Bilibili Inc. (BLBLF)
Bilibili is a Chinese online video platform. Think YouTube mixed with a tight community forum. Users upload videos, watch other people’s videos, and leave comments that pile up in a rapid-fire text stream across the bottom of the screen (a feature called “danmu” or “bullet comments”). The site is especially known for anime, gaming content, and stuff that appeals to younger Chinese audiences. The company went public in 2018 and trades on NASDAQ under the ticker BILI (BLBLF on some systems).
How it started
Bilibili started in 2010 as an anime and manga forum called Acfun, but the founder Xu Yi renamed and relaunched it as Bilibili (the name is a joke from an old Japanese anime). The core idea was simple: give young Chinese fans a place to watch anime, comment freely, and connect with others who had the same interests. For years, Bilibili stayed small and culture-driven rather than profit-driven. It was a hangout first and a business second.
The platform’s early users were obsessive anime fans and gaming nerds. In China, that market was underserved — other platforms either blocked anime or treated it as a niche. Bilibili leaned into it. Users could upload their own AMVs (anime music videos), talk about shows, and build communities around shared fandom. The danmu feature — those rapidly scrolling comments — became a signature. Watching a popular anime episode on Bilibili meant reading a storm of jokes and reactions flying across the screen. It felt live, social, and urgent in a way plain comment sections do not.
Growing beyond anime
For years, Bilibili was synonymous with anime. But around 2015 and later, the platform began diversifying. Gaming streams became huge. Educational content took off. Musicians posted covers. Creators in all sorts of categories started using it. The community expanded past hardcore anime fans to include gamers, students, artists, and everyday people looking for entertainment.

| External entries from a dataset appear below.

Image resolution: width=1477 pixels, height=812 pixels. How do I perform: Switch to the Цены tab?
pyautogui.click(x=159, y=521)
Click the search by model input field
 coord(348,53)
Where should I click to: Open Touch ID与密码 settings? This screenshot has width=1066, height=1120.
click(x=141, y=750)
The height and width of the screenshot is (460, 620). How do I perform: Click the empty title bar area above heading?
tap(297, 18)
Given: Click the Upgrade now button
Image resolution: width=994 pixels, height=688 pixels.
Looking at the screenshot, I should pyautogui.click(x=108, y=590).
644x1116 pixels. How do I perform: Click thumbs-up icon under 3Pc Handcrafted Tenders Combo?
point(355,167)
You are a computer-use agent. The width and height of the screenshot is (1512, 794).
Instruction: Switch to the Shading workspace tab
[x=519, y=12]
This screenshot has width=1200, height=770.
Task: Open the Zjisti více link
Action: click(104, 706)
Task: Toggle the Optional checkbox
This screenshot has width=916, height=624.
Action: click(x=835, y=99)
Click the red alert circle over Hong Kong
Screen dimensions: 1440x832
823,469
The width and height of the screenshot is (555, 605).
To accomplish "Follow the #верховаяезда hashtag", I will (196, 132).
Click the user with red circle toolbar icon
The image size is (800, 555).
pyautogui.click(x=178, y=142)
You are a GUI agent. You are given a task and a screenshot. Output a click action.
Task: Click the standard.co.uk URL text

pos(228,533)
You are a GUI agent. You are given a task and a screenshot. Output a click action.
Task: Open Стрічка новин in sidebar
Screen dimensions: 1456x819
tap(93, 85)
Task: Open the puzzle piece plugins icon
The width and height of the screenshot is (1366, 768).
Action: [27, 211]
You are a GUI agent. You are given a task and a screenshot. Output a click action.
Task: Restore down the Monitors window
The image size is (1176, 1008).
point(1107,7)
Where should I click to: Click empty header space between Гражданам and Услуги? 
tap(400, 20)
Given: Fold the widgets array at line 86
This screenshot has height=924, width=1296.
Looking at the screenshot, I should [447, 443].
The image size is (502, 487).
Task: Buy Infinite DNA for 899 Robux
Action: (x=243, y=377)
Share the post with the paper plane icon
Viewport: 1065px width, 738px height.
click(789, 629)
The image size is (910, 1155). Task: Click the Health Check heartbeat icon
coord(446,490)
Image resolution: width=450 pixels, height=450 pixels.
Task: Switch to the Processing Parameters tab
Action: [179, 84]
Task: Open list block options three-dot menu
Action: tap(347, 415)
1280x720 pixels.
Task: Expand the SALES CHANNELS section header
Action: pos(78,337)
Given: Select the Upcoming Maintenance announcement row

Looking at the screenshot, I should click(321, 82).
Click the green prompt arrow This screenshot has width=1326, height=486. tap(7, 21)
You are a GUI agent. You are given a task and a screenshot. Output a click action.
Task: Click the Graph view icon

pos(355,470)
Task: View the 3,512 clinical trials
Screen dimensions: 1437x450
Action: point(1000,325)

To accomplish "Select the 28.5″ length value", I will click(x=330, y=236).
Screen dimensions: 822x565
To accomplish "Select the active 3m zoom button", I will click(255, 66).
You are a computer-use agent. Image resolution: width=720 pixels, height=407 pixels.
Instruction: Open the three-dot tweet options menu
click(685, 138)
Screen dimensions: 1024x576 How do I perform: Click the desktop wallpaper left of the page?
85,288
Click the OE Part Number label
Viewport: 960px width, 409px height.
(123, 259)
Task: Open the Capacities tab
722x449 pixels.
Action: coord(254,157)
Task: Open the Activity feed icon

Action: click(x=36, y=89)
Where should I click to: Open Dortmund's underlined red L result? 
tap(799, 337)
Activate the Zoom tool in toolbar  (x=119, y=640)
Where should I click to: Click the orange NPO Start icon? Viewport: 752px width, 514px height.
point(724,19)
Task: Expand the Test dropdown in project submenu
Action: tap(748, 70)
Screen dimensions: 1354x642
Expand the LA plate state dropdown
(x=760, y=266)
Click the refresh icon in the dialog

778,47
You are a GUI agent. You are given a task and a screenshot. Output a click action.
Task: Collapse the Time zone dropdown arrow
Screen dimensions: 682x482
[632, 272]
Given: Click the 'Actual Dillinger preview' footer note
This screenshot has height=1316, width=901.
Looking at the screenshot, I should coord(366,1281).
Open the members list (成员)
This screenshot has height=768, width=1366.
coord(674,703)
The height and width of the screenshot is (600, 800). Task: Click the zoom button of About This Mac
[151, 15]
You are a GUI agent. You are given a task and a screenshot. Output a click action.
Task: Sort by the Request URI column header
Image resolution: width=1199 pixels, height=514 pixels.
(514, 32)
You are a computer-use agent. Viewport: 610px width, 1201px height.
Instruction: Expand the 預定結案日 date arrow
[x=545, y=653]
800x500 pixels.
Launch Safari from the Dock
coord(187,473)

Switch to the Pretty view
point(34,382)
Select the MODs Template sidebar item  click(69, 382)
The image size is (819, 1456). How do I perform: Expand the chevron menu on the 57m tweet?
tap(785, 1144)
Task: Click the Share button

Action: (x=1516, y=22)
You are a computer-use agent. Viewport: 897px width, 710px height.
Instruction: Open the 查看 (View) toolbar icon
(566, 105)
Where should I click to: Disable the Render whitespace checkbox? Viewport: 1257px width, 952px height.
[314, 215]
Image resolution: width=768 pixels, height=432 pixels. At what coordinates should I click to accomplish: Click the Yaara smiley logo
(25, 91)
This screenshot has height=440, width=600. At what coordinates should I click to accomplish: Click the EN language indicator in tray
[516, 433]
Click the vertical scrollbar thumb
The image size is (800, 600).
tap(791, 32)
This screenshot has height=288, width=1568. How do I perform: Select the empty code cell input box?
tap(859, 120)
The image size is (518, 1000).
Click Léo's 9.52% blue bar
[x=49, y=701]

This diversification was essential to survival and growth. Anime alone could not support a billion-dollar company. But if the platform could be a destination for any kind of video and community — similar to YouTube, but with a strong subculture flavor and a tightly engaged user base — the addressable market became much larger.
How Bilibili makes money
Bilibili’s revenue comes from several sources. Advertising is one: companies pay to reach Bilibili’s young, engaged audience. But advertising alone is not enough to support the site, especially in China where some advertisers are cautious about video platforms.
The platform also offers a membership or subscription service. Users can pay a monthly fee to get perks like an ad-free experience, exclusive videos from creators, and in-platform currency they can use to support creators they like. Livestreaming is another revenue stream — users who broadcast gameplay, creative content, or just chat can earn money when viewers send virtual gifts. Bilibili takes a cut of those gifts.
Finally, the company earns money by selling virtual goods and through direct deals with content creators and studios. Some anime studios or game publishers pay Bilibili to be a primary source for their content in China.
The challenge for Bilibili, like most free-to-use platforms, is turning that engagement into reliable, growing profit. Advertising revenue depends on advertiser confidence, which China’s regulatory environment sometimes shakes. Subscriptions and livestream gifts are less stable than advertising on a major platform. Margins are under constant pressure.
The China context
Bilibili operates in China, which means it lives under Chinese regulations and the whims of the government. Content rules are strict. Anything deemed pornographic, politically sensitive, or otherwise problematic gets removed. Regulators watch entertainment platforms closely, especially those popular with young people. Rules around gaming, gambling simulations, and even the amount of time minors can spend on gaming apps have changed several times in recent years, sometimes very suddenly.
The Chinese government has also pushed tech companies toward “common prosperity” — meaning higher taxes, pressure to contribute to social causes, and closer state oversight. Bilibili is a profitable platform with users and influence, so it draws regulatory attention. The company must navigate content rules, licensing requirements, and political pressure in ways that a U.S. platform does not face.
This regulatory uncertainty is a real risk for investors. A sudden ban on gaming content, a new tax, or a crackdown on online communities could hurt Bilibili significantly. The company has little control over these changes.
The business today
Bilibili is no longer a tiny startup. It has millions of daily active users in China and is one of the largest video platforms in the country. It has invested in studios and production, partially funding original anime and other content to differentiate itself. The company also expanded into mobile gaming and other ventures, though video remains core.
Yet Bilibili still struggles to be consistently profitable at the company level. It spends heavily on content creation, licensing, and user acquisition. Competition in China is fierce — Douyin (the Chinese TikTok), YouTube alternatives, and other platforms vie for the same attention. Advertising budgets are competitive and unpredictable. The path to sustainable, growing profit has been slower than some investors hoped.
What to watch
Anyone researching Bilibili should start with the company’s latest earnings reports and 10-K (SEC CIK 0001723690). The key metrics are Monthly Active Users (MAU) and their engagement, advertising revenue trends, and profitability or path to profitability. Watch how much the company spends on content versus how much it brings in. Also pay attention to Chinese regulatory announcements — changes to gaming rules, content policies, or tax treatment can swing the stock.
Bilibili is an interesting case study in building a valuable community and brand in a competitive, heavily regulated market. It has loyalty and culture on its side, but converting that into durable profit in the Chinese tech environment remains the central test.